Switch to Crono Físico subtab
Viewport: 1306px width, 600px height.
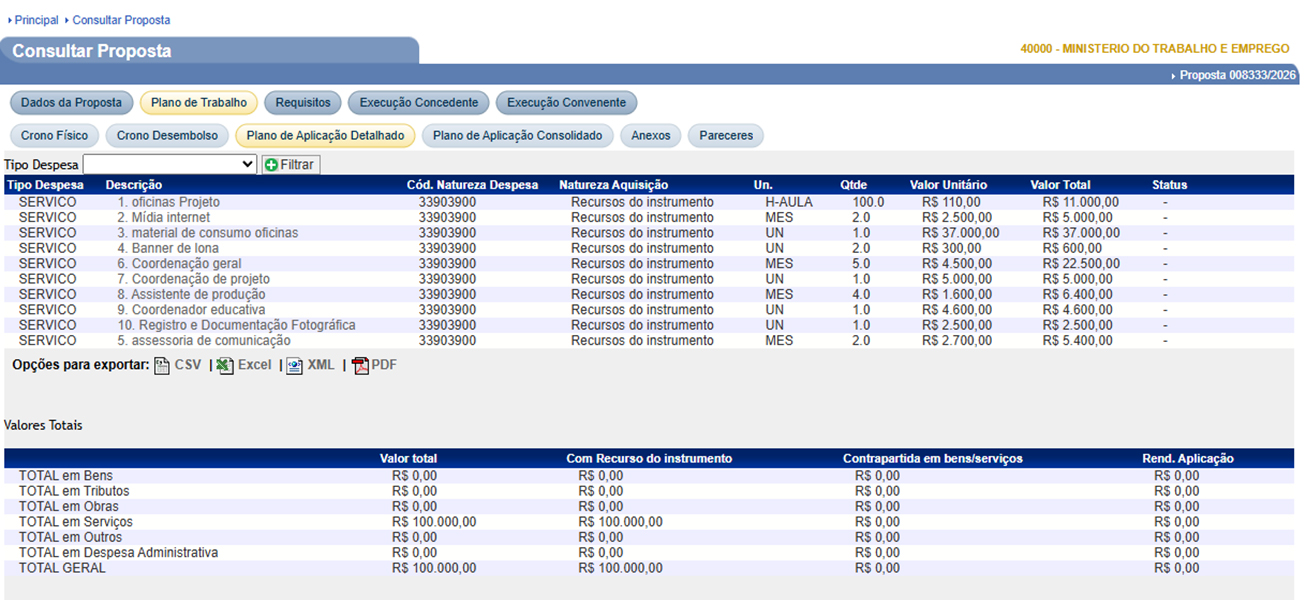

====

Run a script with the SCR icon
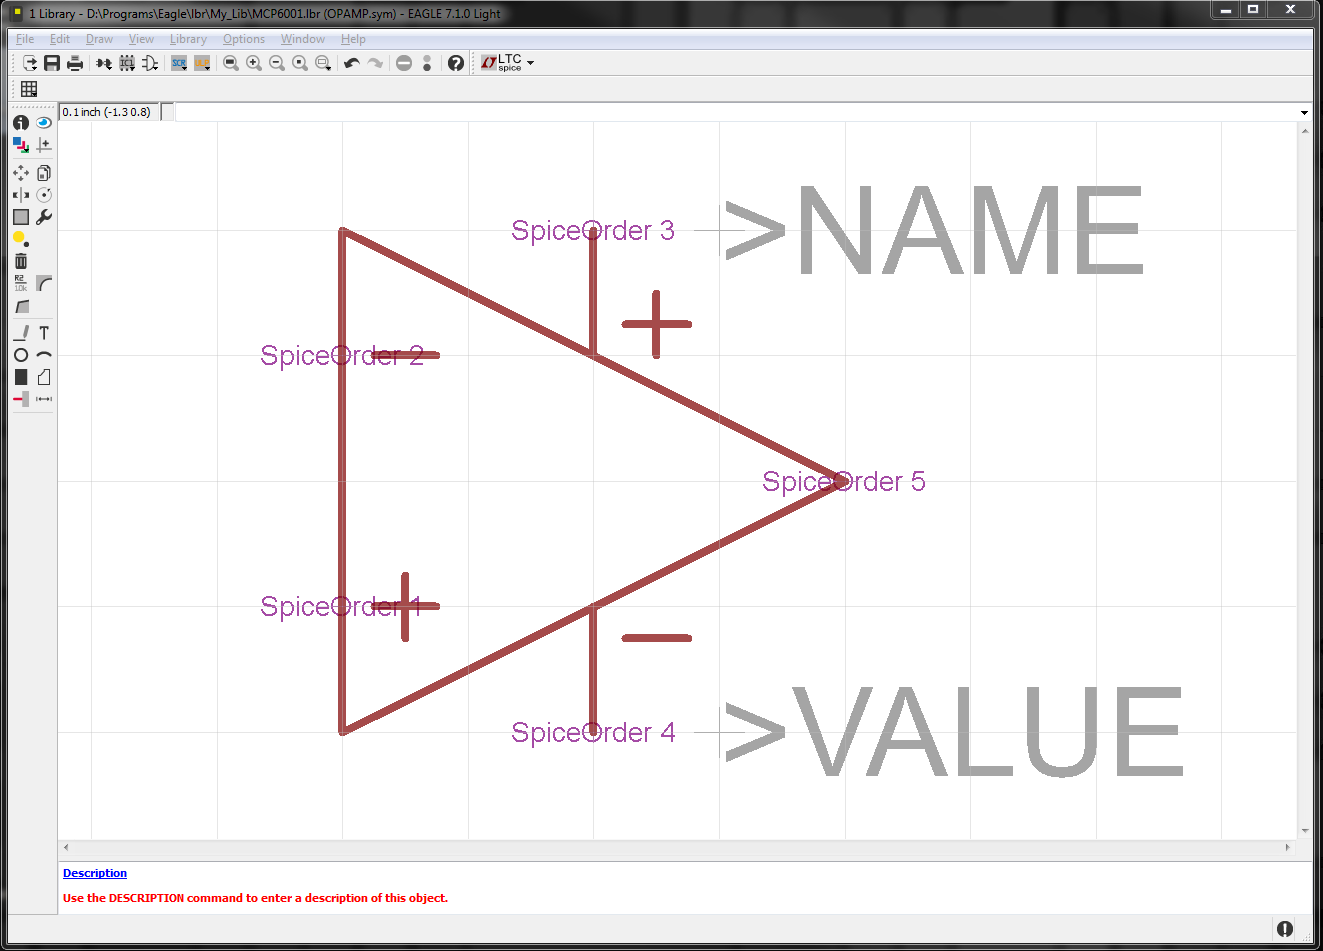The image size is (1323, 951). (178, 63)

====

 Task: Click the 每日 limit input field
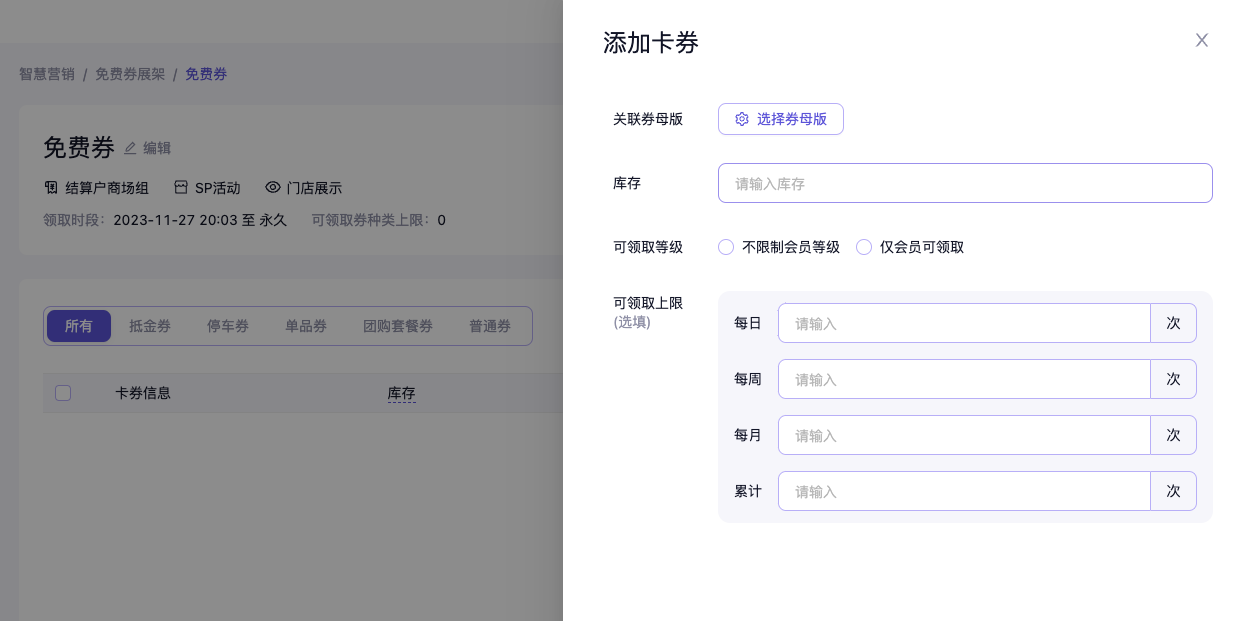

====

## [EXERCISE REQUIREMENTS]
In the listing above, locate the line containing "Switch to Crono Físico subtab" and the line containing "Viewport: 1306px width, 600px height.". Transcribe those two lines and everything between them, exactly as written.

## [THE ANSWER]
Switch to Crono Físico subtab
Viewport: 1306px width, 600px height.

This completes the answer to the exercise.